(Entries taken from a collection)

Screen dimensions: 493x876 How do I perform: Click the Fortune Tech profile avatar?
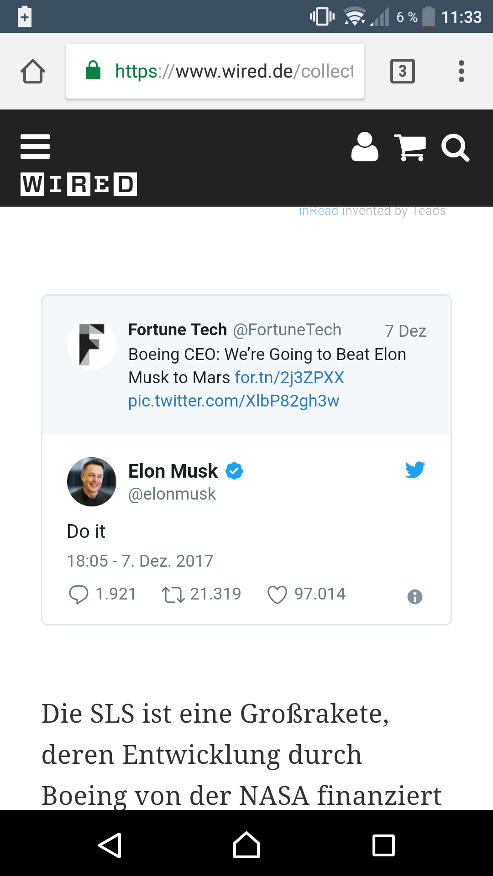tap(92, 345)
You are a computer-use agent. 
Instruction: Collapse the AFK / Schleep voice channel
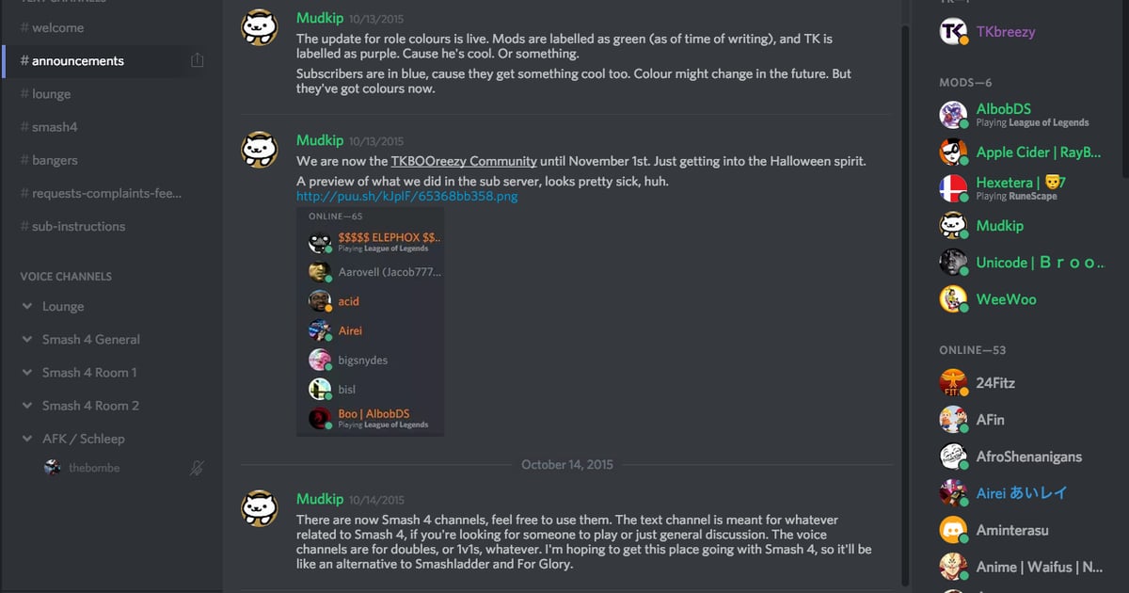pos(27,439)
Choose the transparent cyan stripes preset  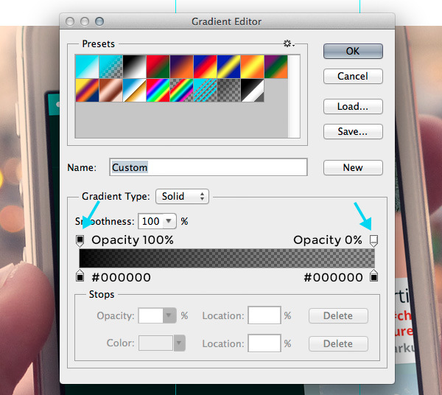(205, 91)
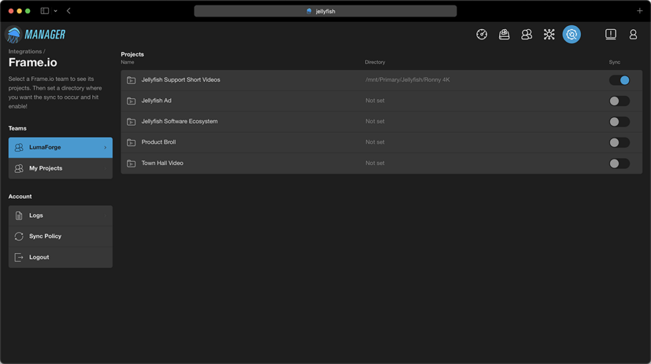651x364 pixels.
Task: Click the Integrations breadcrumb link
Action: click(x=25, y=51)
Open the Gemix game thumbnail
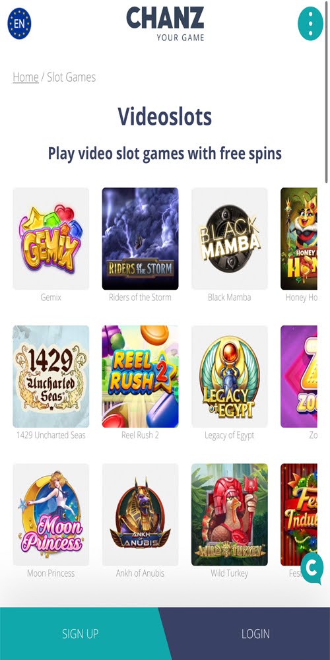 pos(51,239)
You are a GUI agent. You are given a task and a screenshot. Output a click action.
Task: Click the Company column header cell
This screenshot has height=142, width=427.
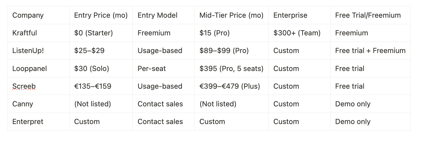28,15
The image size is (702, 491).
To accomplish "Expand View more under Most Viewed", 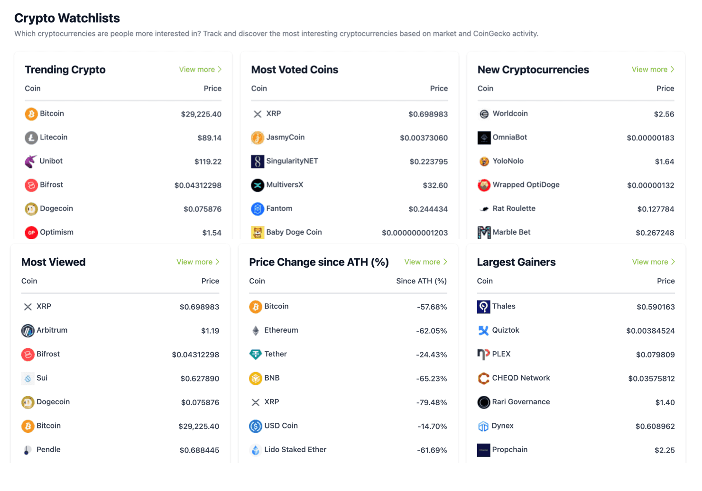I will point(198,262).
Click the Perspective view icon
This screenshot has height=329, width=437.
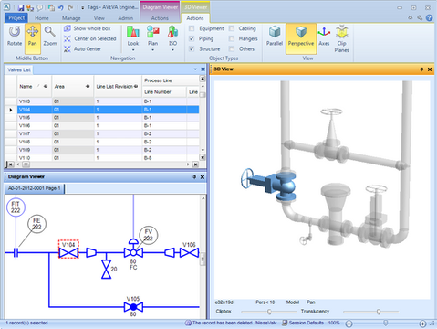pyautogui.click(x=301, y=37)
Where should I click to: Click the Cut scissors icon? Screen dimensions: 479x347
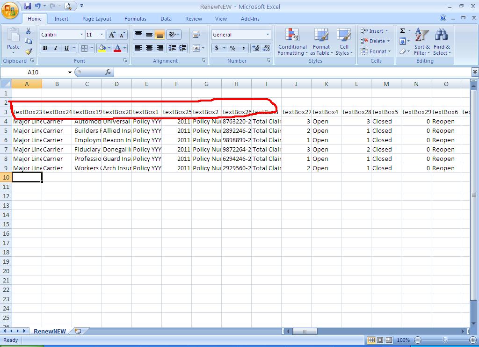(29, 31)
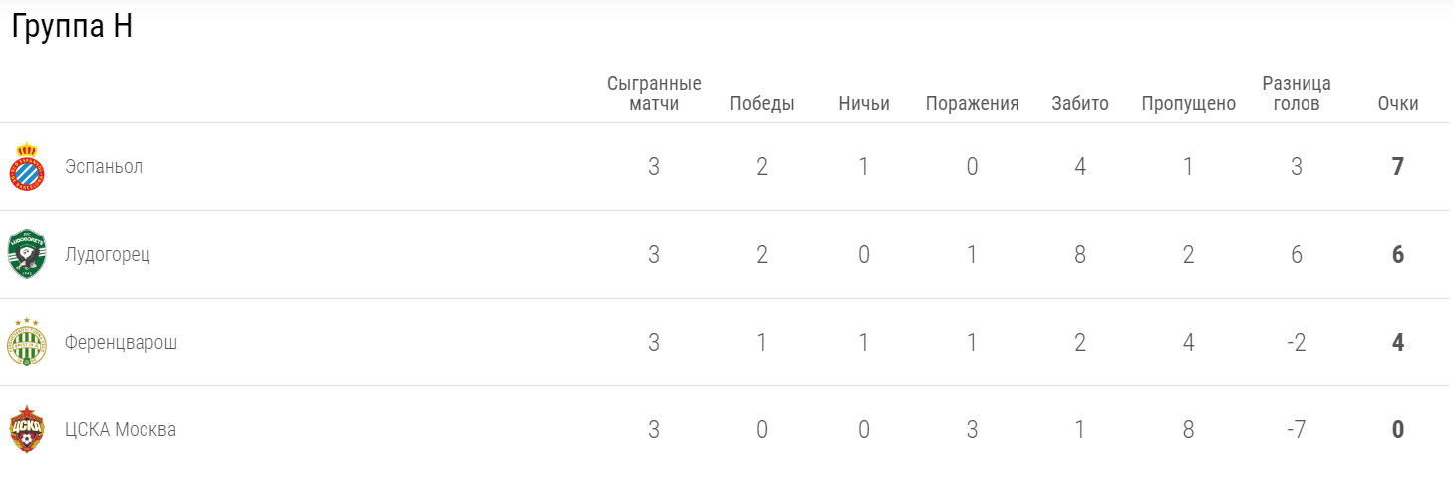This screenshot has width=1454, height=485.
Task: Click the Очки column header
Action: [x=1398, y=104]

Work to be completed
Can you quote exactly, and only, the lines from the one containing "Click the Perspective view icon" through the last line of the records above, keeping both ends and leaving out any pictures?

Task solution
Click the Perspective view icon
This screenshot has height=329, width=437.
pyautogui.click(x=301, y=37)
Where should I click to: Click the Cut scissors icon? Screen dimensions: 479x347
(29, 31)
This screenshot has width=1454, height=485.
Task: Click the Очки column header
Action: [x=1398, y=104]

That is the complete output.